Alert and Alert Manager in Prometheus
Exporters in Prometheus and Dashboards in Grafana was covered in earlier post. Now we know that Prometheus scrape the metrics exposed by exporters from targets mentioned in its config file.
Let’s understand what monitoring means from DevOps and SRE perspective
- Monitoring means to visualize the health of project, environment, servers, and services.
- If something bad happen, fix it to keep the server alive.
- But no one monitor the dashboard 24x7 so how we going to know something bad happen and there’s a downtime.
- For this alerts are created. Alerts are basically a expression with some conditions such as
# monitoring
apache_up # this metric show the status of Apache web server on PromQL
# 1 means up
# 0 means down
# alerts
if (apache_up != 1){
printf("Apache is Down")
# printf("Hey! guys I lost my job due to recession")
}
# the syntax is not like this but I'm giving an example of how it works
Alerts
The above image shows the value of apache_up metric where 1 means UP and 0 means down. Suppose, if apache goes down means by backend server goes down hence customer will face downtime. So let’s create alert for this but before that visit http://localhost:9090/alerts
Steps:
- create a new directory named “alerts” under /etc/prometheus. Then a file named alerts.yml under alerts directory.
- change the owner and group to prometheus for both of them.
# sudo vim /etc/prometheus/alerts/alerts.yml
# insert the below lines
groups: # alerts need to be bundled under a group
- name: My life My alerts My rules # name of the group
rules: # under this you can create list of alerts
- alert: Apache is Down # name of the alert
expr: apache_up == 0 # if expression matches, there would be an alert
for: 2m # time to wait before sending an alert
labels: # labels is just like tags , you can provide your own
severity: Critical
annotations:
summary: "Apache Down on [{{ $labels.instance }}]"
description: "Apache Down on [{{ $labels.instance }}] for job [{{ $labels.job }}]"
# close the editor
Let’s understand the above YAML file
- groups → Take it as WhatsApp groups. There can be 100s of groups in which one group name is “My life My alerts My rules”.
- Rules → Under “My life My alerts My rules” group there are multiple member and one of them is “Apache is Down” who only message when “apache_up == 0” but before sending the message he waits for 2 minute and check for the condition. After 2 minute he messages with a summary and a description along with some labels so his message can be identified easily. Here, the summary and description has some variables which values are dynamic(check the image 1) and get it from metrics.

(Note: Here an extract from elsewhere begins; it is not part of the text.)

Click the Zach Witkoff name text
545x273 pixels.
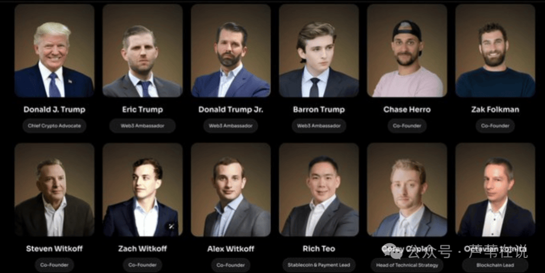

Now we have our alert, let’s tell the Prometheus to read this file
# sudo vim /etc/prometheus/prometheus.yml
# you will see a variable named
rule_files:
- "alerts/alerts.yml"
#sudo systemctl restart prometheus
# it may ask to do sudo systemctl daemon-reload
Again open http://localhost:9090/alerts but before that take a look at my alerts/alerts.yml file
groups:
- name: Apache Down Rule
rules:
- alert: Apache is Down
expr: apache_up == 0
for: 2m
labels:
severity: Critical
annotations:
summary: "Apache Down on [{{ $labels.instance }}]"
description: "Apache Down on [{{ $labels.instance }}] for job [{{ $labels.job }}]"
From Image 2 or above image
- Inactive → A green box that shows alerts that haven’t met the condition to get triggered.
- Pending → As soon as the alert’s expression matched it move to pending for 2 minutes.
- Firing → After 2 minutes the alerts transition to firing state.
Check out the Labels column
I have created another one rule
groups:
- name: Apache Down Rule # I forgot rename it as Downtime Rule
rules:
- alert: Apache is Down
expr: apache_up == 0
for: 2m
labels:
severity: Critical
annotations:
summary: "Apache Down on [{{ $labels.instance }}]"
description: "Apache Down on [{{ $labels.instance }}] for job [{{ $labels.job }}]"
- alert: Target Down
expr: up == 0
for: 2m
labels:
severity: Critical
annotations:
summary: "job [{{ $labels.job }}] is down on [{{ $labels.instance }}]"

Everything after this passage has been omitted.